:: Records for the exercise ::
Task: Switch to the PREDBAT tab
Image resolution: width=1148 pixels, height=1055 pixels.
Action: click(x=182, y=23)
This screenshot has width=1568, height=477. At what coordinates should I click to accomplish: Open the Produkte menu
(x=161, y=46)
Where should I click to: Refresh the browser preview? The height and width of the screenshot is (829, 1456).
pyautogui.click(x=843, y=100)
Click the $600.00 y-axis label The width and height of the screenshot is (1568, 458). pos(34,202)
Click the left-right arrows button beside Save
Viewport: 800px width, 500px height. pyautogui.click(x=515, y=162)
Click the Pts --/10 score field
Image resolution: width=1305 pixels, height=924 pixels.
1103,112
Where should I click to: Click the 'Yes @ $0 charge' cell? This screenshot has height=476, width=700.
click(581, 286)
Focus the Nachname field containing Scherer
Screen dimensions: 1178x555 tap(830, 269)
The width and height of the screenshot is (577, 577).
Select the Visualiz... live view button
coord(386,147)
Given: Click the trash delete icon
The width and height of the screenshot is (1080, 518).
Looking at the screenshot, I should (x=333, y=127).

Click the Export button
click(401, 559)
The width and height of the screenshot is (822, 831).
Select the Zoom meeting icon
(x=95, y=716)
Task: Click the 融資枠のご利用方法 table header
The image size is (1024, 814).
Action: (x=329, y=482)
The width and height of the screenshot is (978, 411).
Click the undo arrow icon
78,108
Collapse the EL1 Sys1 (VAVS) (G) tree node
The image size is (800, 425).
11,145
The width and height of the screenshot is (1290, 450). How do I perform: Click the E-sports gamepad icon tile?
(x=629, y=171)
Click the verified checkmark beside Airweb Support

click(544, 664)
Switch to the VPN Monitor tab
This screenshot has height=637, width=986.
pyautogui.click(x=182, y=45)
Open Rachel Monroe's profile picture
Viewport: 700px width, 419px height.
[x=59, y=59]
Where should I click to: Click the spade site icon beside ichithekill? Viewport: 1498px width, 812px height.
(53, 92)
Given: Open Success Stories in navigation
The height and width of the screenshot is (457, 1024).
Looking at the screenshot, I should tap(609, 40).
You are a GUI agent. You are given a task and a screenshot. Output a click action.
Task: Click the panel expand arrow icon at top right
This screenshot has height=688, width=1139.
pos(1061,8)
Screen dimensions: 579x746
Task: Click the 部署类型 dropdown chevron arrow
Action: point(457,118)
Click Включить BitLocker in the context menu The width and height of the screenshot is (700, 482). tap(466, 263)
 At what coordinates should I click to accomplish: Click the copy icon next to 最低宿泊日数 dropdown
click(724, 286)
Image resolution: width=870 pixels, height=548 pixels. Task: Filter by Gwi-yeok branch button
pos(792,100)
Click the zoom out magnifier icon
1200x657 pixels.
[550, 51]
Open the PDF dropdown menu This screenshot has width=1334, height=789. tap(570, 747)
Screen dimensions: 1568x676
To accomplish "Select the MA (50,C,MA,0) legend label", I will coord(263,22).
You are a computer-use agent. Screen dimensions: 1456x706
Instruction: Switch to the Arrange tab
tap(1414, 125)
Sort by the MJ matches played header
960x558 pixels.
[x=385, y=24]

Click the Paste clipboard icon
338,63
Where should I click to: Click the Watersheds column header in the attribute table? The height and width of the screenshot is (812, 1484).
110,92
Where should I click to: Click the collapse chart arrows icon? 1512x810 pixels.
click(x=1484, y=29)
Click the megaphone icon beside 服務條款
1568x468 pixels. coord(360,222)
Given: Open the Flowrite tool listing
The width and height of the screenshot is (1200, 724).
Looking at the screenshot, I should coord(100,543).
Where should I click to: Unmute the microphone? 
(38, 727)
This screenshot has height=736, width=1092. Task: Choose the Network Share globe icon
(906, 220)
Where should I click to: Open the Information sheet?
:::
Among the lines above, list those that contain the word "agent".

You are a GUI agent. You are given a task and a screenshot. Output a click action.
You are a computer-use agent. Screen dimensions: 1456x706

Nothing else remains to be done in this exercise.